** Opening Records shown block **

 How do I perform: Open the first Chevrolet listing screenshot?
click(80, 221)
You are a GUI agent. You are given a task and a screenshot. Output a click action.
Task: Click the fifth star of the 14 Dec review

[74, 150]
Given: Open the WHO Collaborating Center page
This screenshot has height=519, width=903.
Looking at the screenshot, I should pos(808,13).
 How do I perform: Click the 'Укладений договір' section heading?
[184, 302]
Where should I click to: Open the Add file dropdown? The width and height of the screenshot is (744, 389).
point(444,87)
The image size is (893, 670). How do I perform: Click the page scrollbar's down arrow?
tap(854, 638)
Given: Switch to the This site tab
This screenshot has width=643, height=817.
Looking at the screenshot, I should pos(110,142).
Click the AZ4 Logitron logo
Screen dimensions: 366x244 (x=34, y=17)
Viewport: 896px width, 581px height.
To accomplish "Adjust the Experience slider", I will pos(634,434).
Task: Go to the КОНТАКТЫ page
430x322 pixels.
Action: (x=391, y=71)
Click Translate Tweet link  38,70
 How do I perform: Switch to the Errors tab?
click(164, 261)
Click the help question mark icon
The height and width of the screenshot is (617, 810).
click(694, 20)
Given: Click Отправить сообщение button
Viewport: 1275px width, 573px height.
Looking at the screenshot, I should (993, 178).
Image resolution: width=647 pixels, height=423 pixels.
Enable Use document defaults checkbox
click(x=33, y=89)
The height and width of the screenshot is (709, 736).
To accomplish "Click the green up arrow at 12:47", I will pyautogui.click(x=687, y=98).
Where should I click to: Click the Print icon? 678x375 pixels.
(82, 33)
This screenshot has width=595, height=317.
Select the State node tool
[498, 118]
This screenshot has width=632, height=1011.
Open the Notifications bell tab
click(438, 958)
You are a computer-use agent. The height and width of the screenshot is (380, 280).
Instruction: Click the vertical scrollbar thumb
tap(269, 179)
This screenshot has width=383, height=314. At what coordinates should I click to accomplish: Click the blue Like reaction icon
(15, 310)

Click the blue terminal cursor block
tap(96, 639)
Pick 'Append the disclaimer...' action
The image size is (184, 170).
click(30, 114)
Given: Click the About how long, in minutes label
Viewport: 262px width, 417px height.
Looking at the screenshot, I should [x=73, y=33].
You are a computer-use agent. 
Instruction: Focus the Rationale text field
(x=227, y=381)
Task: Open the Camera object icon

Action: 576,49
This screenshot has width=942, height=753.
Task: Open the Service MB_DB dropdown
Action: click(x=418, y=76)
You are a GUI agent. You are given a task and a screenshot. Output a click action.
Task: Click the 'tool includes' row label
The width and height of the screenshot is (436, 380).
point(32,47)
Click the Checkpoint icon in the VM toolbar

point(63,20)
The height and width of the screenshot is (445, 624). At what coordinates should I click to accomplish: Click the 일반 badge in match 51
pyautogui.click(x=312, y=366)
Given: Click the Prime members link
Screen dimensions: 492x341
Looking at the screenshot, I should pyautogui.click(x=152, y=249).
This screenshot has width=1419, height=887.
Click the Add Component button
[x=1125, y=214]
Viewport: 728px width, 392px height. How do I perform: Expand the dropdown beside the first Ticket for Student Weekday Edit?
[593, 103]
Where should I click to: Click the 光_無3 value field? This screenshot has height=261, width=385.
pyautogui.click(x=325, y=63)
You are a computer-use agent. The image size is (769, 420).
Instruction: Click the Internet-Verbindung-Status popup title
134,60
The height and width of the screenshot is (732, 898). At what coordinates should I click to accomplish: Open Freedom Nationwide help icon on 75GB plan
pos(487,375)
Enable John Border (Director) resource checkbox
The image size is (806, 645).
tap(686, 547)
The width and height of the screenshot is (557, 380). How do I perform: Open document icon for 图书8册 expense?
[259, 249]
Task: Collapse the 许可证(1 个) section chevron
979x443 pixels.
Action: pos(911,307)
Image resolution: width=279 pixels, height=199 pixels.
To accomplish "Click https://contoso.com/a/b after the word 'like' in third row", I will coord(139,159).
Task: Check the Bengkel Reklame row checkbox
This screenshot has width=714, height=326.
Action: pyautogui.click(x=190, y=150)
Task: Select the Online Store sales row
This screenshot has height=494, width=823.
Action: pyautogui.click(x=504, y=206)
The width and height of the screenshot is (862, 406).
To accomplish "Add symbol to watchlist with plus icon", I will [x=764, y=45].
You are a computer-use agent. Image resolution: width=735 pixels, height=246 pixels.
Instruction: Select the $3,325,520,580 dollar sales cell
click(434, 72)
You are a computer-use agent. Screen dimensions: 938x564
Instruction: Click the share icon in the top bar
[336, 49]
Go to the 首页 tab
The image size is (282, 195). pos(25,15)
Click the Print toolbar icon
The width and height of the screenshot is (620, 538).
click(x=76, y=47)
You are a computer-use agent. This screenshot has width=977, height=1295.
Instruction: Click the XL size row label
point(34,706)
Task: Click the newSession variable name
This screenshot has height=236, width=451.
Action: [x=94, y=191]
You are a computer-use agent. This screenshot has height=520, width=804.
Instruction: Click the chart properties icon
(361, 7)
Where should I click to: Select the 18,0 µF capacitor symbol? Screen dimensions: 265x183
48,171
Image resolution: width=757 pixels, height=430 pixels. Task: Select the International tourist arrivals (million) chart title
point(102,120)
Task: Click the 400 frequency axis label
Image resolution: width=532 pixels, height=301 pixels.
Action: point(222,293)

** Closing Records shown block **

_Your instructions_.
Quote all of the entries verbatim.

_Completed task_.
 How do I perform: Open the first Chevrolet listing screenshot?
click(80, 221)
You are a GUI agent. You are given a task and a screenshot. Output a click action.
Task: Click the fifth star of the 14 Dec review

[74, 150]
Given: Open the WHO Collaborating Center page
This screenshot has height=519, width=903.
Looking at the screenshot, I should pos(808,13).
 How do I perform: Click the 'Укладений договір' section heading?
[184, 302]
Where should I click to: Open the Add file dropdown? The width and height of the screenshot is (744, 389).
point(444,87)
The image size is (893, 670). How do I perform: Click the page scrollbar's down arrow?
tap(854, 638)
Given: Switch to the This site tab
This screenshot has width=643, height=817.
Looking at the screenshot, I should pos(110,142).
Click the AZ4 Logitron logo
Screen dimensions: 366x244 (x=34, y=17)
Viewport: 896px width, 581px height.
To accomplish "Adjust the Experience slider", I will pos(634,434).
Task: Go to the КОНТАКТЫ page
430x322 pixels.
Action: (x=391, y=71)
Click Translate Tweet link  38,70
 How do I perform: Switch to the Errors tab?
click(164, 261)
Click the help question mark icon
The height and width of the screenshot is (617, 810).
click(694, 20)
Given: Click Отправить сообщение button
Viewport: 1275px width, 573px height.
Looking at the screenshot, I should (993, 178).
Image resolution: width=647 pixels, height=423 pixels.
Enable Use document defaults checkbox
click(x=33, y=89)
The height and width of the screenshot is (709, 736).
To accomplish "Click the green up arrow at 12:47", I will pyautogui.click(x=687, y=98).
Where should I click to: Click the Print icon? 678x375 pixels.
(82, 33)
This screenshot has width=595, height=317.
Select the State node tool
[498, 118]
This screenshot has width=632, height=1011.
Open the Notifications bell tab
click(438, 958)
You are a computer-use agent. The height and width of the screenshot is (380, 280).
Instruction: Click the vertical scrollbar thumb
tap(269, 179)
This screenshot has width=383, height=314. At what coordinates should I click to accomplish: Click the blue Like reaction icon
(15, 310)

Click the blue terminal cursor block
tap(96, 639)
Pick 'Append the disclaimer...' action
The image size is (184, 170).
click(30, 114)
Given: Click the About how long, in minutes label
Viewport: 262px width, 417px height.
Looking at the screenshot, I should [x=73, y=33].
You are a computer-use agent. 
Instruction: Focus the Rationale text field
(x=227, y=381)
Task: Open the Camera object icon

Action: 576,49
This screenshot has width=942, height=753.
Task: Open the Service MB_DB dropdown
Action: click(x=418, y=76)
You are a GUI agent. You are given a task and a screenshot. Output a click action.
Task: Click the 'tool includes' row label
The width and height of the screenshot is (436, 380).
point(32,47)
Click the Checkpoint icon in the VM toolbar

point(63,20)
The height and width of the screenshot is (445, 624). At what coordinates should I click to accomplish: Click the 일반 badge in match 51
pyautogui.click(x=312, y=366)
Given: Click the Prime members link
Screen dimensions: 492x341
Looking at the screenshot, I should pyautogui.click(x=152, y=249).
This screenshot has width=1419, height=887.
Click the Add Component button
[x=1125, y=214]
Viewport: 728px width, 392px height. How do I perform: Expand the dropdown beside the first Ticket for Student Weekday Edit?
[593, 103]
Where should I click to: Click the 光_無3 value field? This screenshot has height=261, width=385.
pyautogui.click(x=325, y=63)
You are a computer-use agent. The image size is (769, 420).
Instruction: Click the Internet-Verbindung-Status popup title
134,60
The height and width of the screenshot is (732, 898). At what coordinates should I click to accomplish: Open Freedom Nationwide help icon on 75GB plan
pos(487,375)
Enable John Border (Director) resource checkbox
The image size is (806, 645).
tap(686, 547)
The width and height of the screenshot is (557, 380). How do I perform: Open document icon for 图书8册 expense?
[259, 249]
Task: Collapse the 许可证(1 个) section chevron
979x443 pixels.
Action: pos(911,307)
Image resolution: width=279 pixels, height=199 pixels.
To accomplish "Click https://contoso.com/a/b after the word 'like' in third row", I will coord(139,159).
Task: Check the Bengkel Reklame row checkbox
This screenshot has width=714, height=326.
Action: pyautogui.click(x=190, y=150)
Task: Select the Online Store sales row
This screenshot has height=494, width=823.
Action: pyautogui.click(x=504, y=206)
The width and height of the screenshot is (862, 406).
To accomplish "Add symbol to watchlist with plus icon", I will [x=764, y=45].
You are a computer-use agent. Image resolution: width=735 pixels, height=246 pixels.
Instruction: Select the $3,325,520,580 dollar sales cell
click(434, 72)
You are a computer-use agent. Screen dimensions: 938x564
Instruction: Click the share icon in the top bar
[336, 49]
Go to the 首页 tab
The image size is (282, 195). pos(25,15)
Click the Print toolbar icon
The width and height of the screenshot is (620, 538).
click(x=76, y=47)
You are a computer-use agent. This screenshot has width=977, height=1295.
Instruction: Click the XL size row label
point(34,706)
Task: Click the newSession variable name
This screenshot has height=236, width=451.
Action: [x=94, y=191]
You are a computer-use agent. This screenshot has height=520, width=804.
Instruction: Click the chart properties icon
(361, 7)
Where should I click to: Select the 18,0 µF capacitor symbol? Screen dimensions: 265x183
48,171
Image resolution: width=757 pixels, height=430 pixels. Task: Select the International tourist arrivals (million) chart title
point(102,120)
Task: Click the 400 frequency axis label
Image resolution: width=532 pixels, height=301 pixels.
Action: point(222,293)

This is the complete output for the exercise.